RefNet: A Reference-Aware Network for Background Based Conversation

Authors: Chuan Meng, Pengjie Ren, Zhumin Chen, Christof Monz, Jun Ma, Maarten de Rijke8496-8503

AAAI 2020 | Conference PDF | Archive PDF | Plain Text | LLM Run Details

Reproducibility Variable Result LLM Response
Research Type Experimental Experimental results show that Ref Net significantly outperforms state-of-the-art methods in terms of both automatic and human evaluations, indicating that Ref Net can generate more appropriate and human-like responses.
Researcher Affiliation Academia Chuan Meng,1 Pengjie Ren,2 Zhumin Chen,1 Christof Monz,2 Jun Ma,1 Maarten de Rijke2 1Shandong University, Qingdao, China, 2University of Amsterdam, Amsterdam, The Netherlands
Pseudocode No The paper does not include any pseudocode or algorithm blocks.

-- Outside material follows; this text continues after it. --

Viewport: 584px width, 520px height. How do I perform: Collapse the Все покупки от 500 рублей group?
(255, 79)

Open Source Code Yes The code is available online.1 1https://github.com/Chuan Meng/Ref Net
Open Datasets Yes We choose the Holl-E dataset released by Moghe et al. (2018) because it contains boundary annotations of the background information used for each response.

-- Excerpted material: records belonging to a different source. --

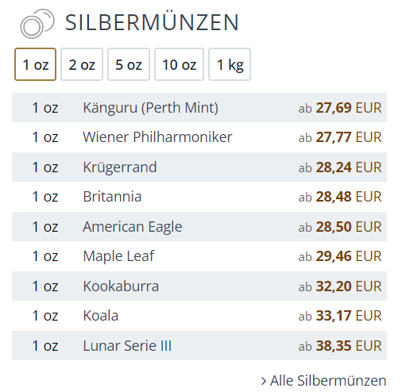Open the Maple Leaf listing
Screen dimensions: 402x392
(199, 256)
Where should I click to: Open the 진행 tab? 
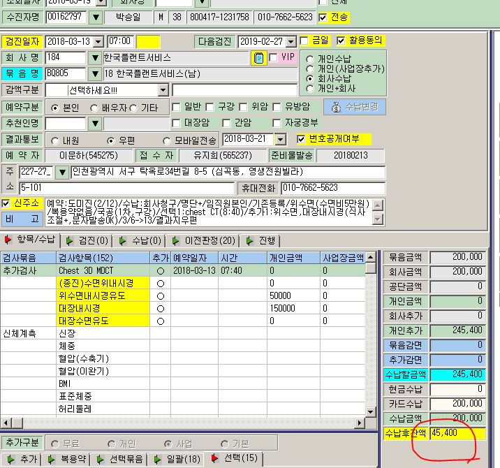click(x=260, y=240)
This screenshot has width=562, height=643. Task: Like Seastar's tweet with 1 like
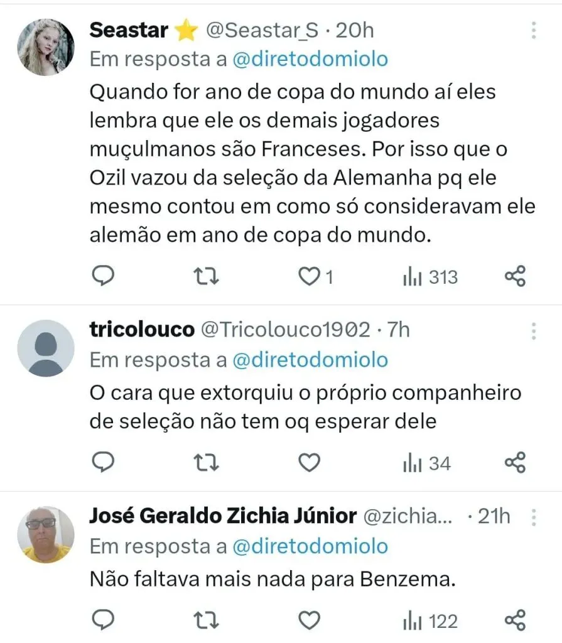308,277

Dataset Splits Yes We follow the original data split for training, validation and test. There are also two versions of the test set: one with single golden reference (SR) and the other with multiple golden references (MR); see (Moghe et al. 2018).

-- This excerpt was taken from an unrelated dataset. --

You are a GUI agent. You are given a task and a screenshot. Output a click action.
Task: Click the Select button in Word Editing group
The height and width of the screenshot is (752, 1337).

Hardware Specification No The paper does not provide any specific hardware details like GPU models, CPU types, or memory.
Software Dependencies No The paper mentions optimizers (Adam) and network architectures (GRU) but does not list specific software libraries or their version numbers (e.g., PyTorch, TensorFlow, Python version).
Experiment Setup Yes We set the word embedding size and GRU hidden state size to 128 and 256, respectively. The vocabulary size is limited to 25,000. For fair comparison, all models use the same embedding size, hidden state size and vocabulary size. Following Moghe et al. (2018), we limit the context length of all models to 65. We train all models for 30 epochs and test on a validation set after each epoch, and select the best model based on the validation results according to BLEU metric. We use gradient clipping with a maximum gradient norm of 2. We use the Adam optimizer with a mini-batch size of 32. The learning rate is 0.001.